Experience elsewhere in the ACP suggests that the future of ACP dairy sectors lies not only in technological improvements to enhance productivity, and better organisation and management of dairy supply chains, but also in careful targeting of clearly identified dairy market components. Coherent policies on dairy product imports, including the role of milk powder imports in supporting the strengthening of local milk supply chains, will be a critical component of any such regional dairy development strategies.

3.4       Promoting managed and transparent regional dairy markets

Across the ACP, if regional markets are to be created that are capable of attracting investment in local milk supply chains and value-added processing, ways will need to be found to manage protectionist pressures and ensure the transparent and accountable use of dairy sector trade policy tools. These may need to include the development of regional policies for strengthening the functioning of dairy supply chains, within managed moves towards regional trade integration. The process is also likely to give rise to considerable debate over both the product standards to be applied to regional trade and the rules of origin to be applied to processed dairy products.

3.5       Balancing imports and local milk production development

Recent developments in the Fijian dairy sector need to be seen against the background of Fiji’s dominant role in commercial milk production (90%) among Pacific Island Countries (PICs) and the past practices in the Fijian dairy sector of import-based product distribution.

If the aim is to promote increased local milk production, then a more coherent policy on the role of milk powder imports within the overall milk procurement profile will need to be established.
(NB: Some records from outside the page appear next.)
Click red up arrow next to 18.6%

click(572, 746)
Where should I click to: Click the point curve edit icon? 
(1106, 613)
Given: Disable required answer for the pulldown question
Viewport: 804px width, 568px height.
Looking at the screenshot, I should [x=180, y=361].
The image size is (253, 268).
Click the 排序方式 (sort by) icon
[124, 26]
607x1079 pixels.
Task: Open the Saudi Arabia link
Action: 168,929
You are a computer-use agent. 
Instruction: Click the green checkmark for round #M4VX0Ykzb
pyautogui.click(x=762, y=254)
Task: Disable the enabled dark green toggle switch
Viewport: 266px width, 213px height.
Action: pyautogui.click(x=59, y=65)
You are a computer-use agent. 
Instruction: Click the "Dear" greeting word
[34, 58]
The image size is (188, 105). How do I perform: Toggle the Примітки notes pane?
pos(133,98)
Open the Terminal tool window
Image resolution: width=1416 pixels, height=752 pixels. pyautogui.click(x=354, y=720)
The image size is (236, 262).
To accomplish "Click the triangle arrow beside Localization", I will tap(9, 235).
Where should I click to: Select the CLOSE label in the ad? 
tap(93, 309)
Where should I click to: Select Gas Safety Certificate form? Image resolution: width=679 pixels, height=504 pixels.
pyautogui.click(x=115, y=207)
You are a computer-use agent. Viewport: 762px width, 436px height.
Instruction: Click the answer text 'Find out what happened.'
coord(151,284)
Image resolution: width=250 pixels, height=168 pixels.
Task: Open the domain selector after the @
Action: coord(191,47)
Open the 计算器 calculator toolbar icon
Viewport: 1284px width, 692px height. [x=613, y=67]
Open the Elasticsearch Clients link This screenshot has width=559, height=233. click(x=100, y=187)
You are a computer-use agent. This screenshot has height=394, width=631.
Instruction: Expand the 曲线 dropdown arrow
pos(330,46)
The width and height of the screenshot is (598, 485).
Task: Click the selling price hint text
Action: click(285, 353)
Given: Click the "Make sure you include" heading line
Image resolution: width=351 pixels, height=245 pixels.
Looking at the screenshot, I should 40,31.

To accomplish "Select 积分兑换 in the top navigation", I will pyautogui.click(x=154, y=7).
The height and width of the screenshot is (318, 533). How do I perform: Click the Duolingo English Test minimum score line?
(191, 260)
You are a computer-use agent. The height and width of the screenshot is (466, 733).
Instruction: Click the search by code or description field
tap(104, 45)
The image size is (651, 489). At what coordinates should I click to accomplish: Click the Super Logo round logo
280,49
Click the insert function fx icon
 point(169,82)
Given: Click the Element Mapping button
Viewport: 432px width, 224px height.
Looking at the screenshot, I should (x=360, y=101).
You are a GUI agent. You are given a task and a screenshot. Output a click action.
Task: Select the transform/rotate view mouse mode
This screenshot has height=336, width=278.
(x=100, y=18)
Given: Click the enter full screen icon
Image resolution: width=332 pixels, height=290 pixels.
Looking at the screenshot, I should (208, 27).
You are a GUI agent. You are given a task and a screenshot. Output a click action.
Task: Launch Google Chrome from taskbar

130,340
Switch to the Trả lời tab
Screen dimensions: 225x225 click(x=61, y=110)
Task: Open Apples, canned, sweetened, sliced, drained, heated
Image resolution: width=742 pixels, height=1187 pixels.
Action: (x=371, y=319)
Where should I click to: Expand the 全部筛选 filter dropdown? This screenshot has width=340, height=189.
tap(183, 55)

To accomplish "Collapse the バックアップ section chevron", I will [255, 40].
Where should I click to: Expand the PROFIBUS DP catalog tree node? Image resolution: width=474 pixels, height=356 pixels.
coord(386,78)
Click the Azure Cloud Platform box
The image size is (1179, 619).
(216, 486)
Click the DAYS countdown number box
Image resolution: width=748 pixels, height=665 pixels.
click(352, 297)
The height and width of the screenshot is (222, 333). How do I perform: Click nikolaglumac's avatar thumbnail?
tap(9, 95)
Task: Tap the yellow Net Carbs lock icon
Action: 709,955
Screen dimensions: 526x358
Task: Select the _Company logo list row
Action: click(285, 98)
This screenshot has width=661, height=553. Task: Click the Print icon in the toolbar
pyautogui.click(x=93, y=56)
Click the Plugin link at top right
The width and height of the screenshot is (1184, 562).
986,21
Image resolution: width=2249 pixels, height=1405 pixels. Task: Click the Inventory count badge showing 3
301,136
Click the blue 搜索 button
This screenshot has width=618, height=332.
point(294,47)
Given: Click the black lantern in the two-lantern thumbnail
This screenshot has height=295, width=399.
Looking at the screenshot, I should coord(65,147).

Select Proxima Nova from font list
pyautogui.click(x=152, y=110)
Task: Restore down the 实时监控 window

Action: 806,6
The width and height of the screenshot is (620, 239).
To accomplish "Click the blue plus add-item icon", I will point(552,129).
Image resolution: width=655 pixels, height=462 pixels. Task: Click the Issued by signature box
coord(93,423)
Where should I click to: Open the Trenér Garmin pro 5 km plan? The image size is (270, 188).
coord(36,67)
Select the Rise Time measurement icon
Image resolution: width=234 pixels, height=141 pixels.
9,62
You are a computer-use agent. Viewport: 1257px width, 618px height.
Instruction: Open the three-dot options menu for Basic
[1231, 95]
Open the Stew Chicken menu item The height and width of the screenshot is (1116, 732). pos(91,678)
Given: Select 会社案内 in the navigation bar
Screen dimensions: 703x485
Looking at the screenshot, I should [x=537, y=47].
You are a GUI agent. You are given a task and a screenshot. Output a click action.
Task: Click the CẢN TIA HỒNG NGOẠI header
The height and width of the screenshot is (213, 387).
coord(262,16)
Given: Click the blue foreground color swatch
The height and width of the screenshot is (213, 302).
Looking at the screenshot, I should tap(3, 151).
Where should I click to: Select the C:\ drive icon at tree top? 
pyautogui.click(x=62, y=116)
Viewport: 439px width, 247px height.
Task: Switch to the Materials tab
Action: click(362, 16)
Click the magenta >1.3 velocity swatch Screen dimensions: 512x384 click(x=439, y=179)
In addition, a clearer and transparent system on milk pricing appears necessary in order to ensure that tariff concessions provide incentive prices for expanding local milk production.

The extensive procurement and distribution network of the parent company of the newly privatised Fijian dairy company potentially raises important regional dairy sector trade policy issues (particularly related to rules of origin) for other Pacific countries that may be seeking to promote increased local milk production and dairy sector development.